> **ЧТО СДЕЛАТЬ**
Ответьте по тексту страницы на три вопроса.
(a) Кому принадлежит учение о трех «мирах»?
(b) Что П. Юркевич считает высшим органом духовного познания?
(c) Чью историософию текст называет первой секулярной эсхатологией?

> **ТЕКСТ СТРАНИЦЫ**

+ + + + + + +

4) Новый эсхатологизм истории православного народа, основанный на ощущении высшей ответственности за нее перед Богом, заложенный в посланиях старца Филофея.
5) Оригинальное учение о смысле православного царства, выходящее за рамки традиционного учения о «симфонии» двух властей и отвечающее на сложные нравственные и практические проблемы поствизантийской истории, в писаниях царя Ивана Грозного.
6) Воцерковление платонизма, учение о просвещении ума Духом Святым, первая целостная православная философская «система» св. Максима Грека.
7) Создание нового стиля христианской исповедальной прозы Аввакумом Петровым.
8) Углубление этой же традиции своеобразного «православного экзистенциализма» у Г.Сковороды; его оригинальное учение о трех «мирах», являющееся воцерковлением древнего «эзотерического» учения (при своей особой «киевской учености» Г.Сковорода не только по языку, но и по духу — явно общерусское явление).
9) Историософия П.Чаадаева (далеко не сводимая к ее русофобским аспектам) — это первая секулярная эсхатология, первая концепция конца Нового времени.
10) Концепции «целостного разума» как гносеологического идеала и «соборности» как подлинной социальности у «славянофилов».
11) Гносеология «сердца» как высшего органа духовного познания у П.Юркевича.
12) Энциклопедически развернутая «система» православной философии В.Соловьева, базовыми инновационными элементами которой являются «всеединство» как соборность ликов тварного бытия; «критика отвлеченных начал» — «начал» европейского мышления как такового (не только в рамках одноименной работы); «оправдание добра» (не только в рамках одноименной работы) — как особая «техника» осмысления благостности (софийности) тварного мира; синтез православного и секулярного эсхатологизма.

+ + + + + + +

> **СОХРАНЁННЫЕ ДАННЫЕ**
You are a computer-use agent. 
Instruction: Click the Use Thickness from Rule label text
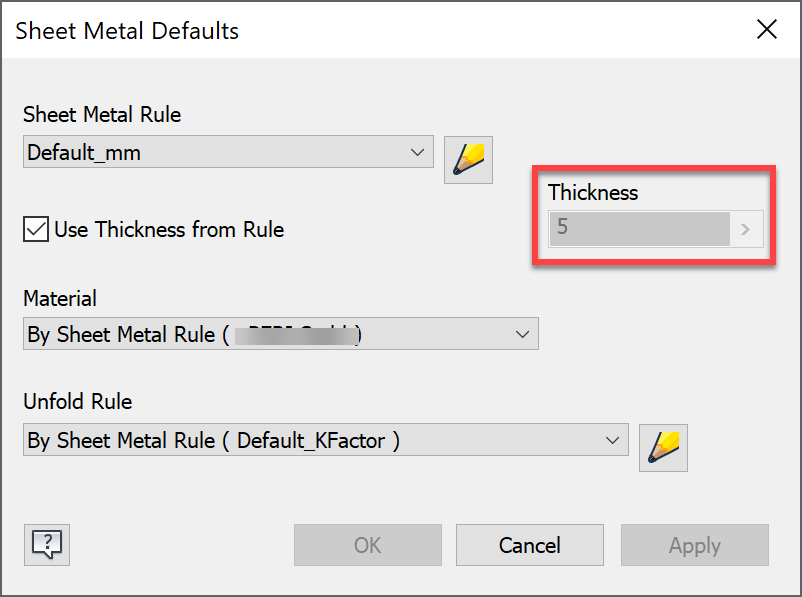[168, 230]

+ + + + + + +

> **ОТВЕТ НА ЗАДАНИЕ**
(a) Г. Сковороде.
(b) «Сердце».
(c) Историософию П. Чаадаева.